STAUROLITE-BASED KINEMATIC VORTICITY IN THE SNAKE RANGE DETACHMENT SHEAR ZONE, NEVADA


MEYER, Jake1, TEYSSIER, Christian2, WHITNEY, Donna L.3, GEBELIN, Aude4, SEATON, Nicholas C.A.3 and BAGLEY, Brian3, (1)Lewis-Clark State College, 500 8th Avenue, Lewiston, ID 83501, (2)Department of Earth Sciences, University of Minnesota, Minneapolis, MN 55455, (3)Earth Sciences, University of Minnesota, Minneapolis, MN 55455, (4)Biodiversity and Climate Research Centre (BiK-F), Senckenberganlage 25, Frankfurt/Main, 60325, Germany, jacapol31@gmail.com

Much can be learned about strain and kinematic parameters from the deformation of material lines and rigid objects that are embedded in a rock. This study investigates the behavior of large staurolite porphyroclasts that were inherited from Cretaceous metamorphism and deformed to various degrees during Oligo-Miocene extension in the Northern Snake Range detachment shear zone. This shear zone makes up the footwall of the Snake Range detachment fault that separates unmetamorphosed Lower Cambrian carbonate units from greenschist-amphibolite facies core complex metamorphic rocks.
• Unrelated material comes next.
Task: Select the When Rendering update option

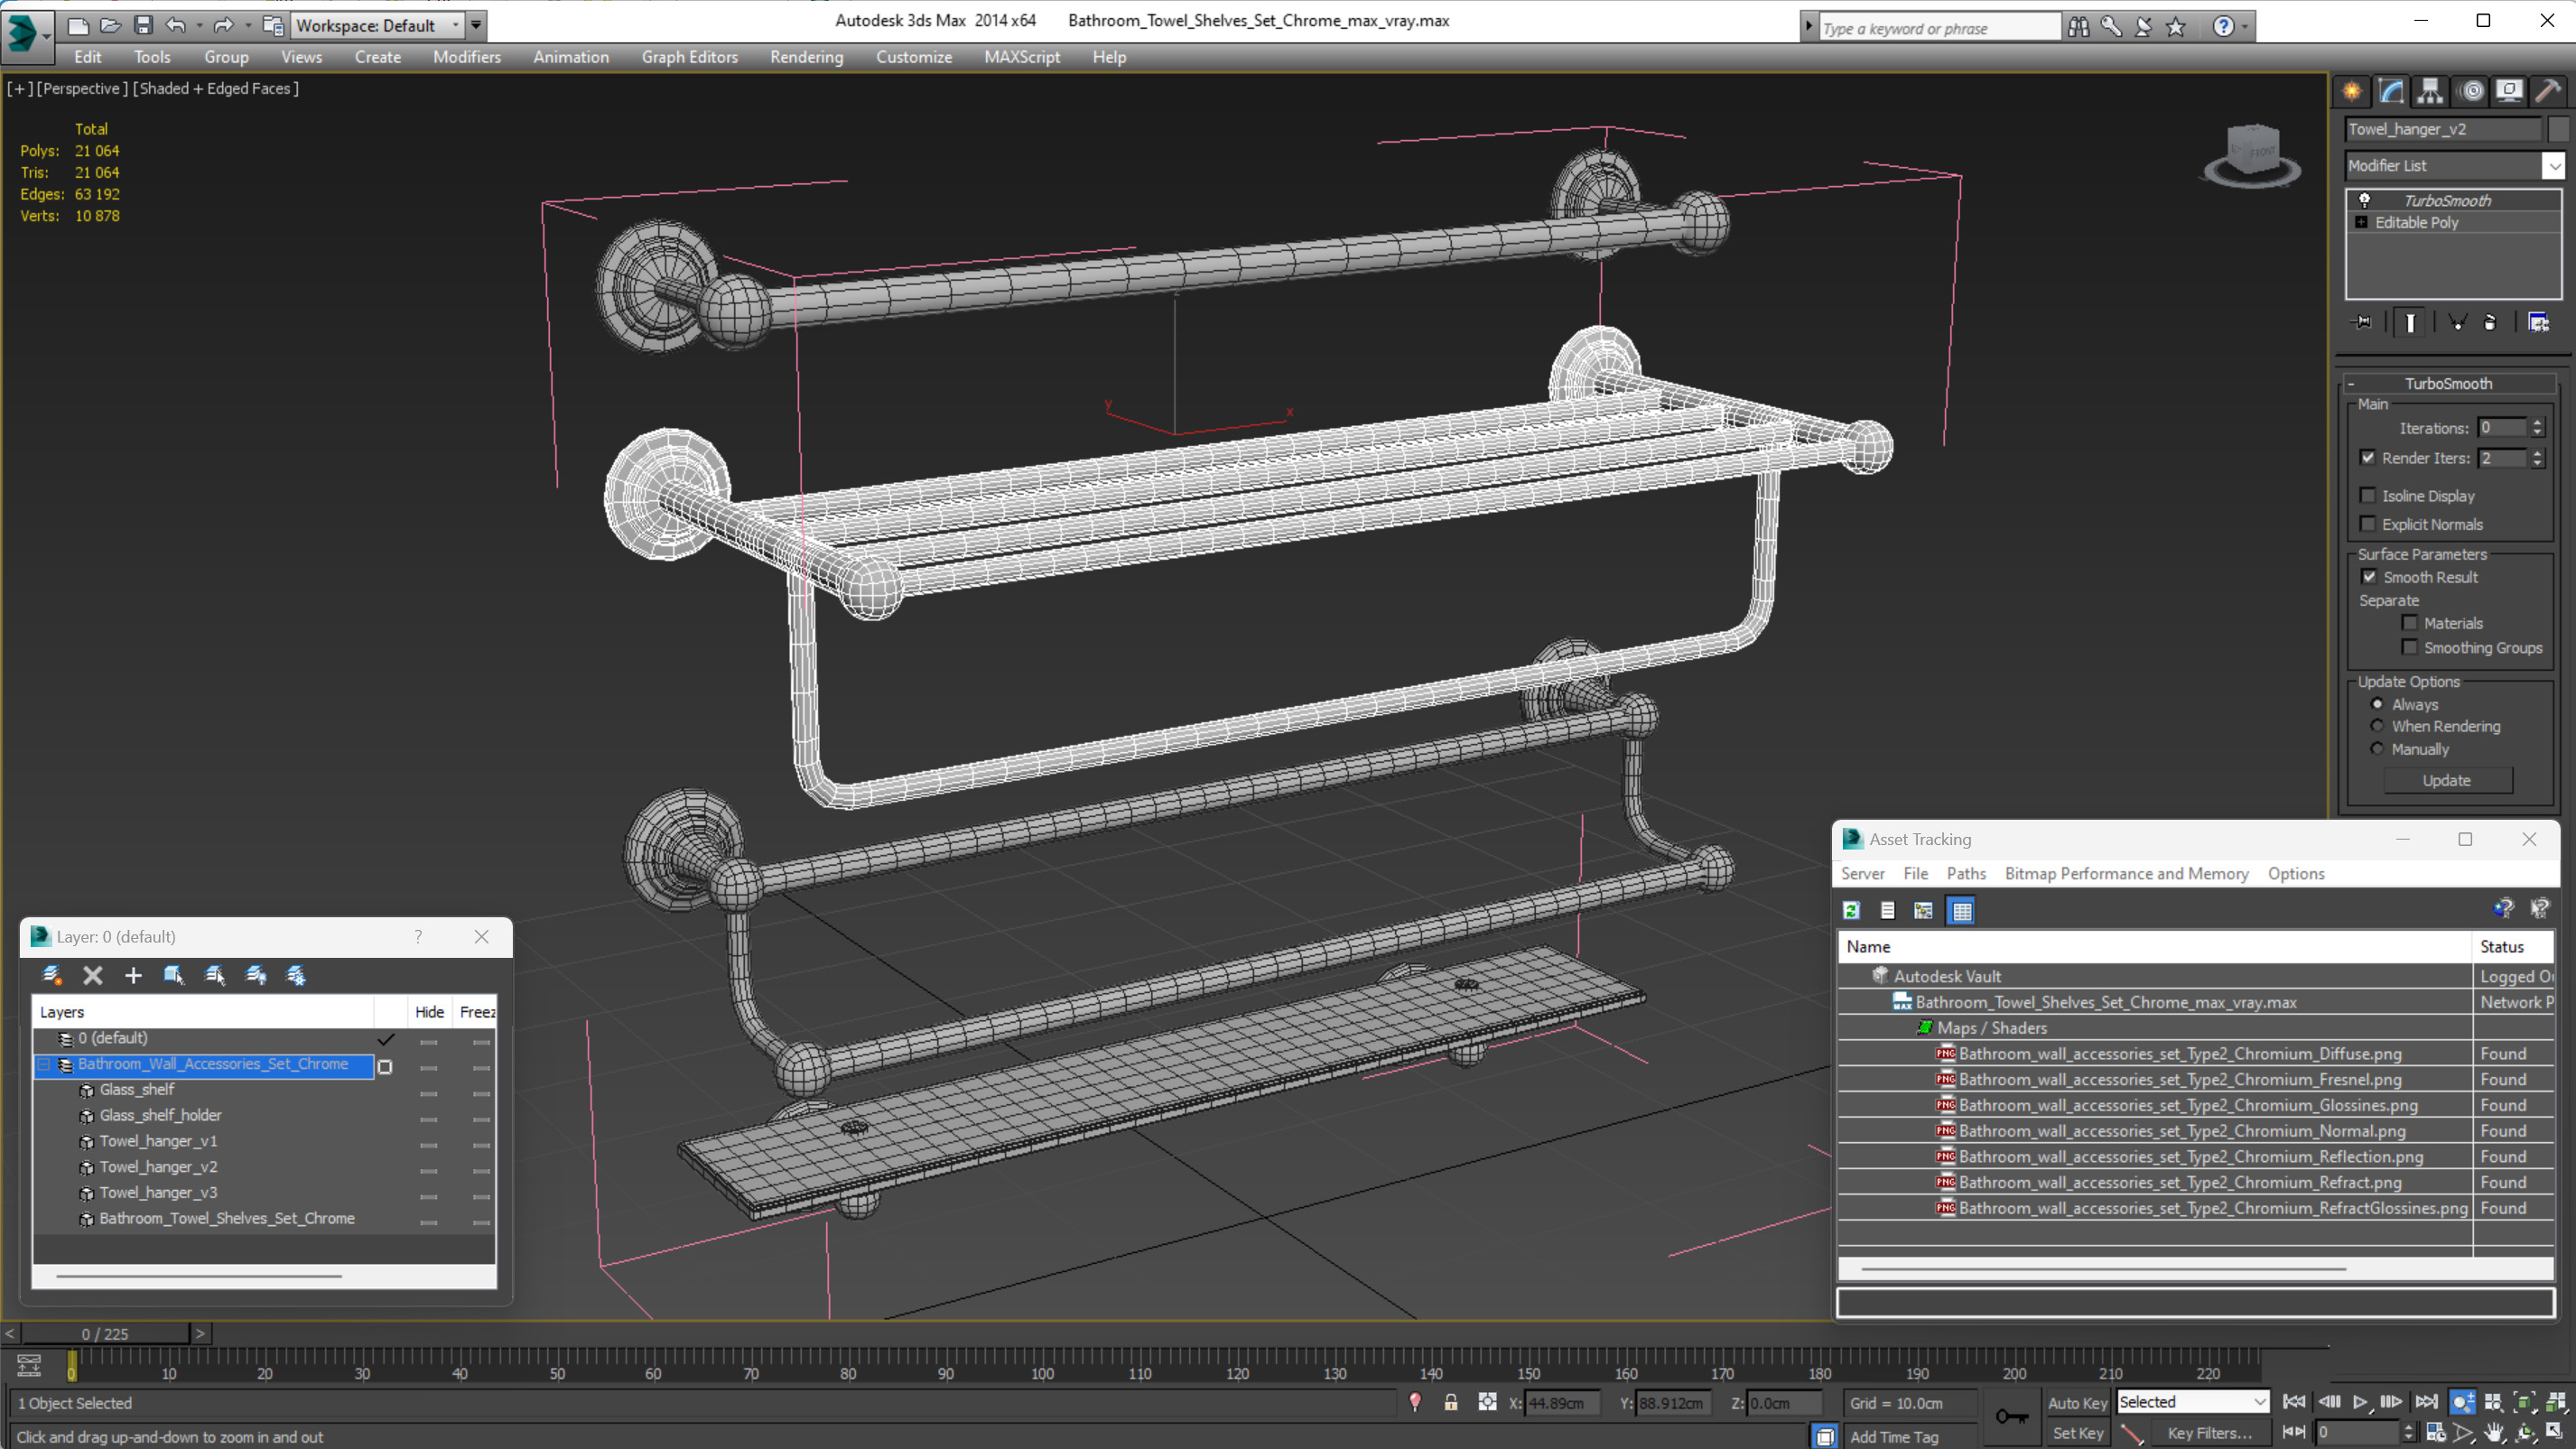Action: [x=2378, y=727]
The exposed shear zone is approximately 300 m thick in Hendry’s Creek and Hampton Creek on the western flank of the core complex and consists of interlayered mica schist and quartzite units (Upper Proterozoic McCoy Creek Group and Lower Cambrian Prospect Mountain Quartzite) that have registered top-to-east shear during Cenozoic extension. Staurolite porphyroclasts (3-15 cm long) from the lowest schist unit were traced in the field on faces that are normal to foliation and parallel and perpendicular to lineation. The shape preferred orientation of staurolite was investigated from these 2D tracings and also from 3D X-ray computed tomography (XRCT). Analysis of tracings reveals that deformation of staurolite, if considered a rigid object, was achieved by a larger contribution of pure shear than simple shear. This is consistent with relatively symmetric quartz crystallographic fabric patterns obtained from the quartzite units that directly overlie the staurolite schist. XRCT analysis demonstrates that staurolite is stretched and/or boudinaged in the high strain zones of the schist. High aspect ratio staurolite crystals first stretched uniformly and their behavior was close to that of material lines; once staurolite was boudinaged, the boudin segments behaved more like rigid objects and rotated according to general shear kinematics. The deformation of both schist and quartzite units in the Snake Range shear zone indicates that considerable thinning, as well as top to east shear, participated in unroofing the core complex.